»»
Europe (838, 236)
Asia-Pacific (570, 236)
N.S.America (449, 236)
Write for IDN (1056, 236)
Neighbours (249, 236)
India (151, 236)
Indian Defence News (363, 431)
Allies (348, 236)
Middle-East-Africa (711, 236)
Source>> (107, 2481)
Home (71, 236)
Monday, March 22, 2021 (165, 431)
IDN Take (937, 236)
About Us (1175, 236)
««
»»
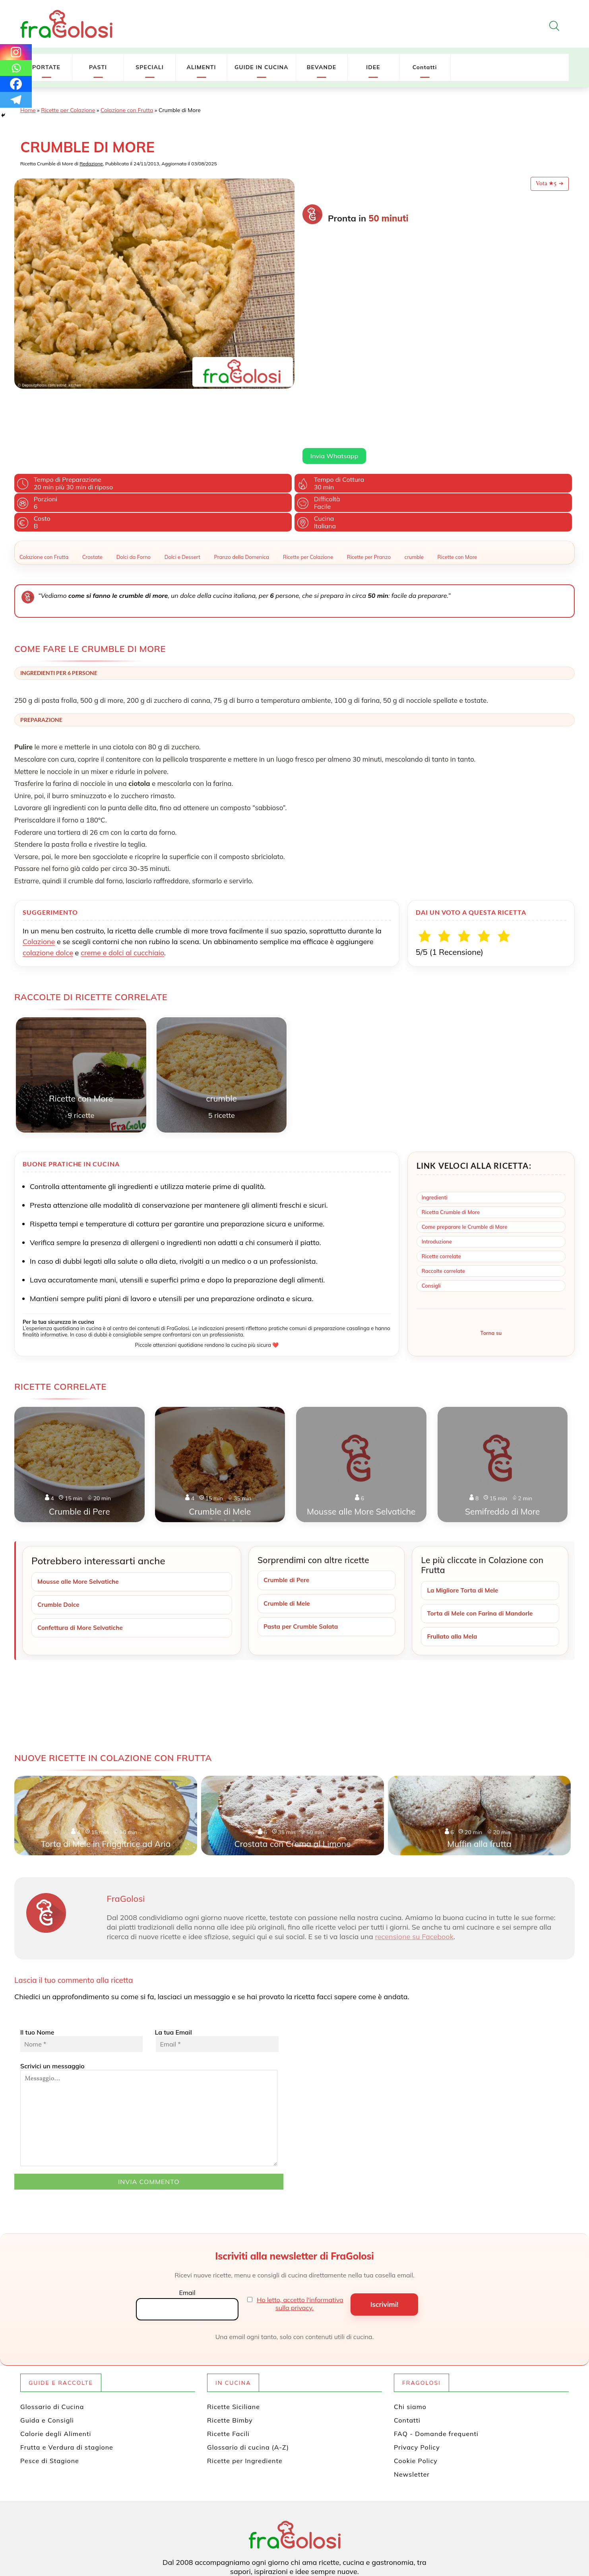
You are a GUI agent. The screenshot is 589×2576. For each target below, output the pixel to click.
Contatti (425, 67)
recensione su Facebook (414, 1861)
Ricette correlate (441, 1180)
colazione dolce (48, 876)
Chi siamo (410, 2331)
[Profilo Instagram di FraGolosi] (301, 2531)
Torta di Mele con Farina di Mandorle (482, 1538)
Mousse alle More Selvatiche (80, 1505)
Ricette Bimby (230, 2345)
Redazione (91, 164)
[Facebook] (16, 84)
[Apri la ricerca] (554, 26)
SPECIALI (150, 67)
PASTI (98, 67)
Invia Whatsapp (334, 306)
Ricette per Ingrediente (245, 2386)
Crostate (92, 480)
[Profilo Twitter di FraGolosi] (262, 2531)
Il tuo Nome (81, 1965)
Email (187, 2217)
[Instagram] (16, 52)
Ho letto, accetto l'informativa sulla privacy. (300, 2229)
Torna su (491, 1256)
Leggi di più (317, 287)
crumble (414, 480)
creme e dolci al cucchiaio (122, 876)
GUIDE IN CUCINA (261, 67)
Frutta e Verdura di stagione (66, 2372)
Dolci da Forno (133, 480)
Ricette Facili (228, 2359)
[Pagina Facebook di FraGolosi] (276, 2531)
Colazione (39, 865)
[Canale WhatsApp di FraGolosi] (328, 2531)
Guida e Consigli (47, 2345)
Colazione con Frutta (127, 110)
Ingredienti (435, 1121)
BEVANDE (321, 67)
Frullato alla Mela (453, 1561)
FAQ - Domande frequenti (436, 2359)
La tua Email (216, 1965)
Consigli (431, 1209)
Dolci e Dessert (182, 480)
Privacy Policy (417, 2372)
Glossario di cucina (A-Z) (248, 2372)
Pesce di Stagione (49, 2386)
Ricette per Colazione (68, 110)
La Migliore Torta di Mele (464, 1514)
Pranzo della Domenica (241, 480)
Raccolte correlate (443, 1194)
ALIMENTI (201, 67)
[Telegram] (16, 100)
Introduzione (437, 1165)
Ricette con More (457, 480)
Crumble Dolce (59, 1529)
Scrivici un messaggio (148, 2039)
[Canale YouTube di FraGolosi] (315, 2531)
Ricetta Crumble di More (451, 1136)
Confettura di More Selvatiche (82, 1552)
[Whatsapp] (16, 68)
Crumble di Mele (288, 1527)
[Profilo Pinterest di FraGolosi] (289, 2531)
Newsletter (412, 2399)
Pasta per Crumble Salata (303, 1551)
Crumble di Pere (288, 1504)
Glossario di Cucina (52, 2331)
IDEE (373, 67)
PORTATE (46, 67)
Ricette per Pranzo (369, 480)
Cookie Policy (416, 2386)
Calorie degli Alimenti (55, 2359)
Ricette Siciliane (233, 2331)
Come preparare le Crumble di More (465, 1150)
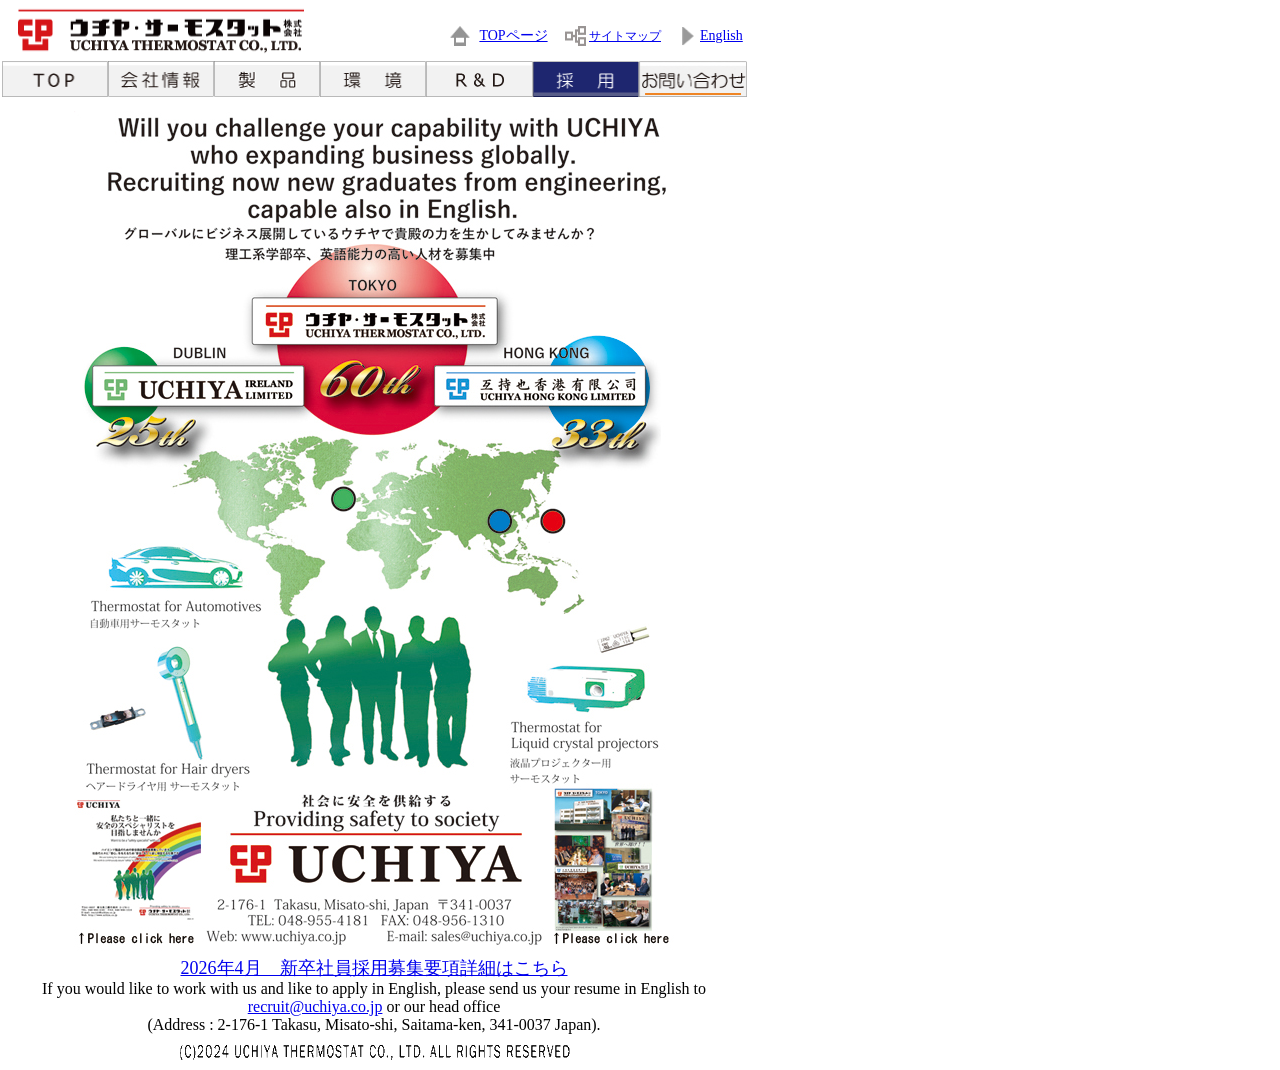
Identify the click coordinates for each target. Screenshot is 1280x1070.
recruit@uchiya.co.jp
««
»»
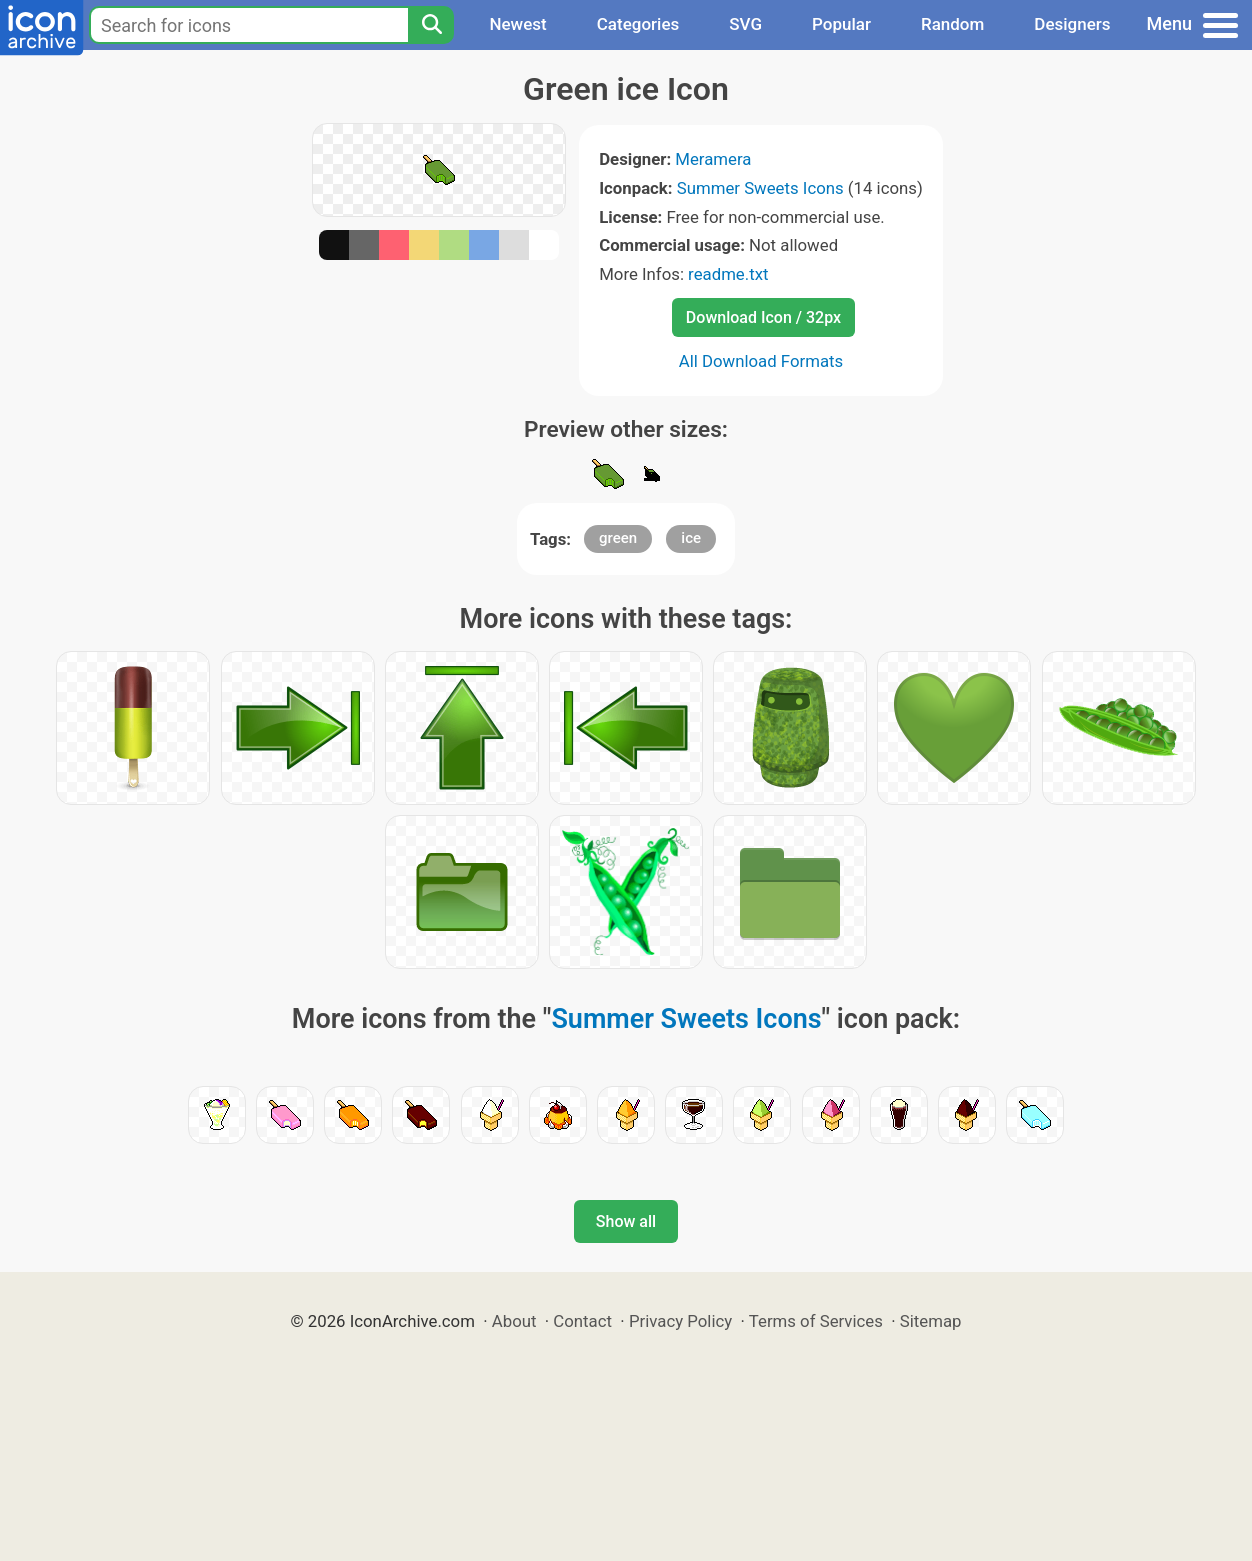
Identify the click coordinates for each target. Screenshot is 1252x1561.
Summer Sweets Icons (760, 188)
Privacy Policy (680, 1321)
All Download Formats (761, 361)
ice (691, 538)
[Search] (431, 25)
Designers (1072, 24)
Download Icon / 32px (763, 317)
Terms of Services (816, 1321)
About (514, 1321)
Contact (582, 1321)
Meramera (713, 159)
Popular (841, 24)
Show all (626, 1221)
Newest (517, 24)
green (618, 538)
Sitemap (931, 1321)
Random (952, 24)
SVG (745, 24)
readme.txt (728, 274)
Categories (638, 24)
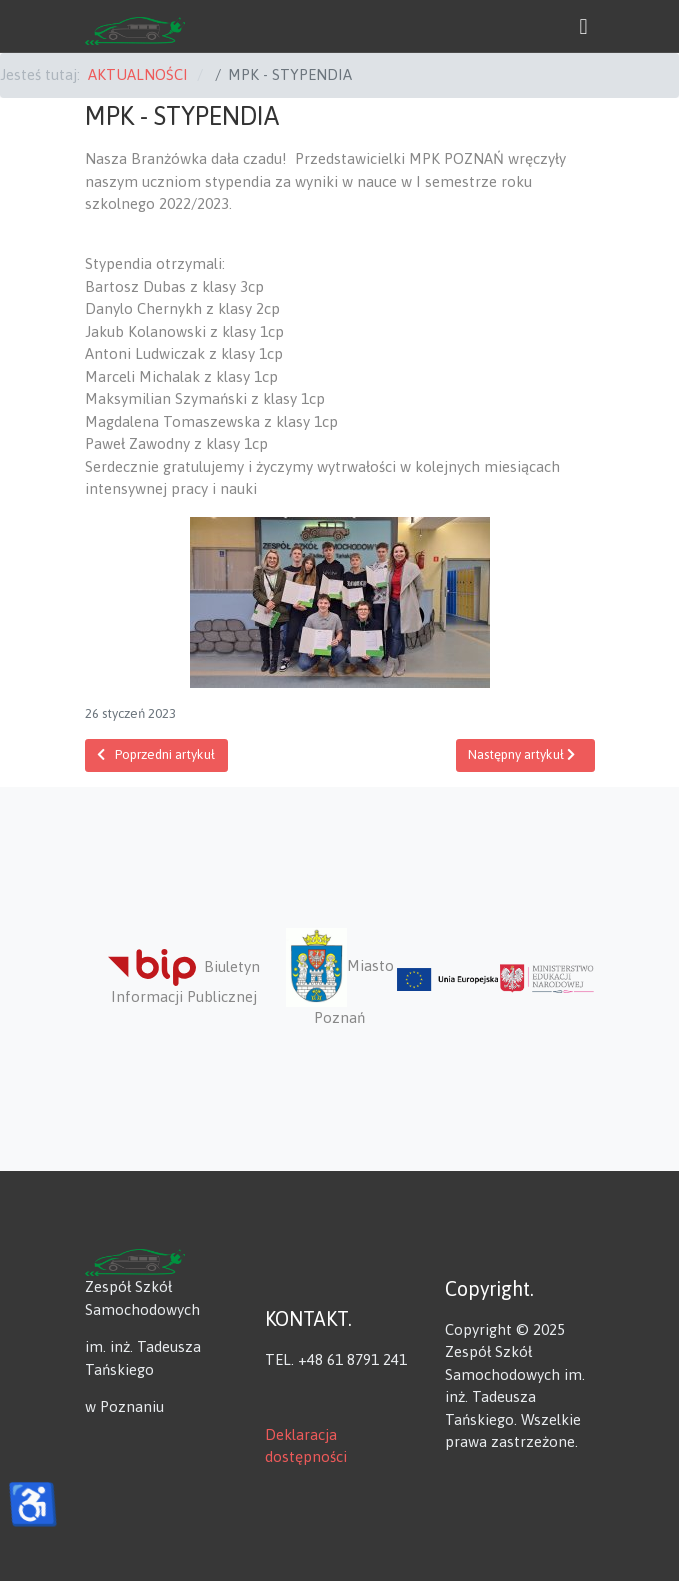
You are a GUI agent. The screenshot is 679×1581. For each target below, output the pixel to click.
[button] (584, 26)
««
TO DO:
Reproduce the data that opens with the line containing "Pesce di Stagione (49, 2386)" and closes with the line containing "Crumble Dolce (59, 1529)", both of those lines included.

TASK ANSWER:
Pesce di Stagione (49, 2386)
Ricette per Colazione (68, 110)
La Migliore Torta di Mele (464, 1514)
Pranzo della Domenica (241, 480)
Raccolte correlate (443, 1194)
ALIMENTI (201, 67)
[Telegram] (16, 100)
Introduzione (437, 1165)
Ricette con More (457, 480)
Crumble Dolce (59, 1529)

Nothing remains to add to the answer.